Gun deaths, says Sarnecki, are “something which is very new to our society. We did not have this kind of problems 10 years ago. To be very specific, we started to observe this increase in 2013.”

And do the recent shootings involve people who arrived as refugees in 2015?

No, says Sarnecki. They’re the result of gang violence carried out by children of an earlier wave of immigrants, born and raised in Sweden, and “what happens is not related to the ethnic background but to the class position.” The gang violence, he explained, involves people who (after migrating) have ended up in the lowest socioeconomic position in Sweden.

But the far right’s framing of events is one that many other parties are adopting. “Social Democratic ministers—for instance, the minister of immigration here, unfortunately my former student—would say that we have to reduce the overrepresentation of immigrants from outside the Europe in some areas of our cities because there are too many.”

What the party policies and posters show as Sweden’s election draws closer is what happens when parties adopt the language and policies of the far right. We’ve already seen what happens in other countries when “the center right says: we have to talk to the far right.… they will be more easy to handle and they will be more like any other party,” Tamas points out. [Instead] “we see the total opposite. The more they’re embracing them…the more radicalized the [far right] party gets.”

Sweden is a country that historically has prioritized egalitarianism and inclusion. “What we have had,” says Hagstrom, “is a powerful welfare sector that wants to even out people’s opportunities in life.” The majority of people in Sweden, she notes, were proud that their country offered refuge to the asylum seekers who arrived in 2015 (Sweden took in the most per capita of any European nation).

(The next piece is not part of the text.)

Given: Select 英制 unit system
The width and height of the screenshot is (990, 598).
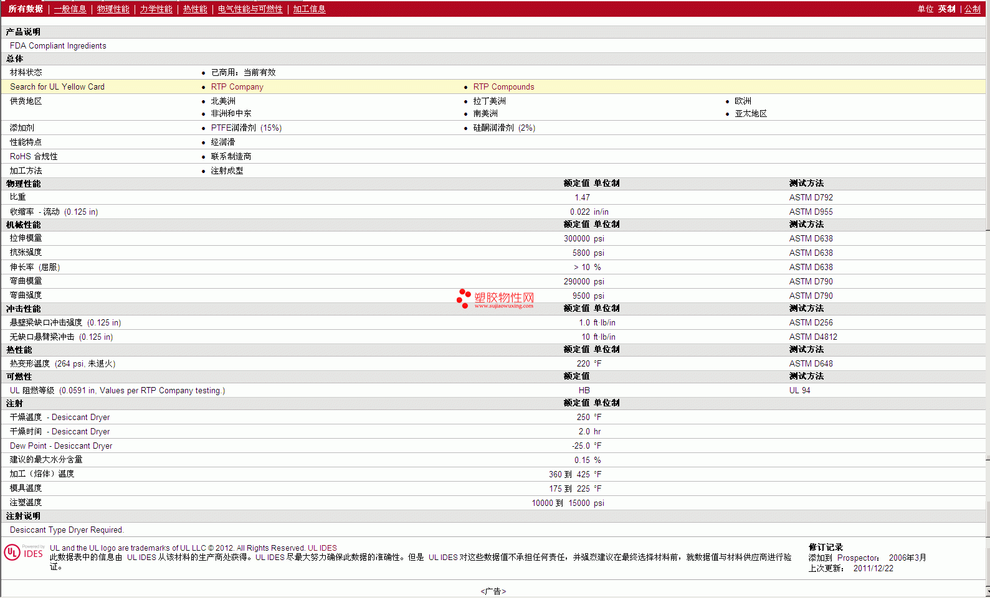Looking at the screenshot, I should pyautogui.click(x=947, y=9).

If the Sweden Democrats’ policies upend Swedish civil society, it will not be because Sweden is troubled by migration, or crime, or “segregation.” It will be because Sweden’s other political parties gave the Sweden Democrats space to grow, because they adopted its perspectives and policies out of political opportunism and expediency.

“If you look at Sweden today and Germany, Sweden Democrats today are still around…20 percent in the opinion polls.” But in Germany, Tamas points out, the far-right AfD has been locked out by all mainstream parties. “I’m not sure that the Sweden Democrats would have scored as high as [they’re scoring now if] a formal policy of noncooperation had been kept in Sweden as well.”

Sweden’s other political parties—especially its center-right—still have the power to freeze out the far right in Sweden. The question, this election, is whether they’ll choose to do so.